Dragon Fruit Lemon Enzyme

Dragon Fruit Lemon Enzyme

Dragon fruit is a fruit that many people like to eat. In addition to its good taste, pitaya has many functions and effects, such as preventing constipation, increasing bone density, lowering cholesterol, whitening and preventing darkening, etc. The enzyme made from pitaya and lemon, namely pitaya lemon enzyme, has a relatively good promoting effect on human health. The following is a detailed introduction of pitaya lemon enzyme.

1. Dragon fruit lemon enzyme effect:

Dragon fruit has the effects of preventing constipation, promoting eye health, increasing bone density, helping cell membrane formation, preventing anemia, and resisting neuritis, angular cheilitis, lowering cholesterol, whitening skin and preventing dark spots. It also has the effects of relieving heavy metal poisoning, resisting free radicals, preventing senile diseases, losing weight, and preventing colorectal cancer.

Dragon fruit has a high content of anthocyanins, especially the red flesh variety.

Difficulty: Cutting (beginner) Time: 30–60 minutes

2. Required Ingredients

Main ingredients: Pitaya: 500g; Apple: 400g; Lemon: 100g;

Accessories: rock sugar: 1000g; purified water: 6000g;

3. How to make pitaya lemon enzyme

1. Wash all kinds of fruits, dry them, remove the cores and skins, cut into small cubes or slices. For dragon fruit, remove the thorny outer skin and keep the red inner skin. This will make the enzyme more beautiful in color! (The fruit must be dried, and the cutting board and knife must not come into contact with raw water and oil to prevent spoilage and fermentation failure. Remember!)

2. Put the chopped fruits into the enzyme bucket, add rock sugar and water, cover it and place it in a cool and ventilated place! Remember to stir it once every morning and evening!

3. When stirring the next morning, I found that there was no special change in the fruit. The rock sugar had not completely melted. Because the dragon fruit peel was added, there was a faint red color inside!

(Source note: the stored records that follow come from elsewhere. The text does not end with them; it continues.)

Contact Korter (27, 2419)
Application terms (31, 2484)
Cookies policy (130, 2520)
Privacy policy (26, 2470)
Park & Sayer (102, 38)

4. After stirring on the third day, there was still no big change in the fruit and no bubbles. As a novice, I was a little anxious with my first bucket!

5. When stirring on the fourth day, I found that the fruit had become a little soft and slight bubbles appeared!

6. When I stirred it on the morning of the fifth day, I found that the number of bubbles increased significantly, and I could feel gas when I opened the lid!

7. When I stirred it on the fifth night, I found that more and more bubbles appeared. A lot of the dragon fruit pulp had melted and started to become somewhat transparent. I tried the taste and it was sour and sweet, a bit like soda. That meant it was ready to be bottled!

8. The delicious enzyme is out. Put it in the refrigerator after packaging. When you want to drink it, take it out and pour a cup! But remember to open the bottle and let out some air every day, otherwise the bottle may swell and break!